- TASK DESCRIPTION -
Reproduce the following data line for line, with no changes.

--- BEGIN DATA PROVIDED ---

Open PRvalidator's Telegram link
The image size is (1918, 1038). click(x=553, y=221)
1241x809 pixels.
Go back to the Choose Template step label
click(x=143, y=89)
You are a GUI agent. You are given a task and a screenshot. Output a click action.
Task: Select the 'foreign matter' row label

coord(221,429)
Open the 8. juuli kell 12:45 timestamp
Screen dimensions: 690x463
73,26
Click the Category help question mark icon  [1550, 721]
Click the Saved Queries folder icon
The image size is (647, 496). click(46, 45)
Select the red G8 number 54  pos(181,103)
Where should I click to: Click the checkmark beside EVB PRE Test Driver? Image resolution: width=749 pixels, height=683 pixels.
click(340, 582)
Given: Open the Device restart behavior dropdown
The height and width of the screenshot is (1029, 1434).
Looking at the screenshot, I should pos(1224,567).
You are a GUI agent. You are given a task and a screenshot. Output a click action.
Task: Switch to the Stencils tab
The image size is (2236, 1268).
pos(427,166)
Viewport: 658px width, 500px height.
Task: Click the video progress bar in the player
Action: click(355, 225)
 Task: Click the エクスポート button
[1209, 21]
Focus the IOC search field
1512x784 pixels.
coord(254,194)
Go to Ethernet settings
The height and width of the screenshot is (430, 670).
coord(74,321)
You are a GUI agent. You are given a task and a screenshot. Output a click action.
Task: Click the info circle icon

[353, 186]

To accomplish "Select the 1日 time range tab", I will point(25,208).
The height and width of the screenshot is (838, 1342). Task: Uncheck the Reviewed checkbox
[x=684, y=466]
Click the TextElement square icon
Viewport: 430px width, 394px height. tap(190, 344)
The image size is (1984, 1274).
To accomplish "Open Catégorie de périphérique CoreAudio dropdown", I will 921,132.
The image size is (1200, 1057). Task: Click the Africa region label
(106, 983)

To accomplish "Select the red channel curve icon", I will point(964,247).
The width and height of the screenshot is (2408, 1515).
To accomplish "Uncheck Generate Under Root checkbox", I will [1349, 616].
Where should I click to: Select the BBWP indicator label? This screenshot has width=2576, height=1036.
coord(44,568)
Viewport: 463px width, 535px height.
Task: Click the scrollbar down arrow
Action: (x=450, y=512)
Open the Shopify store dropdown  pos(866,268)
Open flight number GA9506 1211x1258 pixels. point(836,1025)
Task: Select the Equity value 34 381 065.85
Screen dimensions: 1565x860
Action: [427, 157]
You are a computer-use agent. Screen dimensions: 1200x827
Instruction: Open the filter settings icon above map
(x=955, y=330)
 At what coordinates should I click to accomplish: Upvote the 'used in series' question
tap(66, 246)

--- END DATA PROVIDED ---

- COMPLETE RESPONSE -
Open PRvalidator's Telegram link
The image size is (1918, 1038). click(x=553, y=221)
1241x809 pixels.
Go back to the Choose Template step label
click(x=143, y=89)
You are a GUI agent. You are given a task and a screenshot. Output a click action.
Task: Select the 'foreign matter' row label

coord(221,429)
Open the 8. juuli kell 12:45 timestamp
Screen dimensions: 690x463
73,26
Click the Category help question mark icon  [1550, 721]
Click the Saved Queries folder icon
The image size is (647, 496). click(46, 45)
Select the red G8 number 54  pos(181,103)
Where should I click to: Click the checkmark beside EVB PRE Test Driver? Image resolution: width=749 pixels, height=683 pixels.
click(340, 582)
Given: Open the Device restart behavior dropdown
The height and width of the screenshot is (1029, 1434).
Looking at the screenshot, I should pos(1224,567).
You are a GUI agent. You are given a task and a screenshot. Output a click action.
Task: Switch to the Stencils tab
The image size is (2236, 1268).
pos(427,166)
Viewport: 658px width, 500px height.
Task: Click the video progress bar in the player
Action: click(355, 225)
 Task: Click the エクスポート button
[1209, 21]
Focus the IOC search field
1512x784 pixels.
coord(254,194)
Go to Ethernet settings
The height and width of the screenshot is (430, 670).
coord(74,321)
You are a GUI agent. You are given a task and a screenshot. Output a click action.
Task: Click the info circle icon

[353, 186]

To accomplish "Select the 1日 time range tab", I will point(25,208).
The height and width of the screenshot is (838, 1342). Task: Uncheck the Reviewed checkbox
[x=684, y=466]
Click the TextElement square icon
Viewport: 430px width, 394px height. tap(190, 344)
The image size is (1984, 1274).
To accomplish "Open Catégorie de périphérique CoreAudio dropdown", I will 921,132.
The image size is (1200, 1057). Task: Click the Africa region label
(106, 983)

To accomplish "Select the red channel curve icon", I will point(964,247).
The width and height of the screenshot is (2408, 1515).
To accomplish "Uncheck Generate Under Root checkbox", I will [1349, 616].
Where should I click to: Select the BBWP indicator label? This screenshot has width=2576, height=1036.
coord(44,568)
Viewport: 463px width, 535px height.
Task: Click the scrollbar down arrow
Action: (x=450, y=512)
Open the Shopify store dropdown  pos(866,268)
Open flight number GA9506 1211x1258 pixels. point(836,1025)
Task: Select the Equity value 34 381 065.85
Screen dimensions: 1565x860
Action: [427, 157]
You are a computer-use agent. Screen dimensions: 1200x827
Instruction: Open the filter settings icon above map
(x=955, y=330)
 At what coordinates should I click to accomplish: Upvote the 'used in series' question
tap(66, 246)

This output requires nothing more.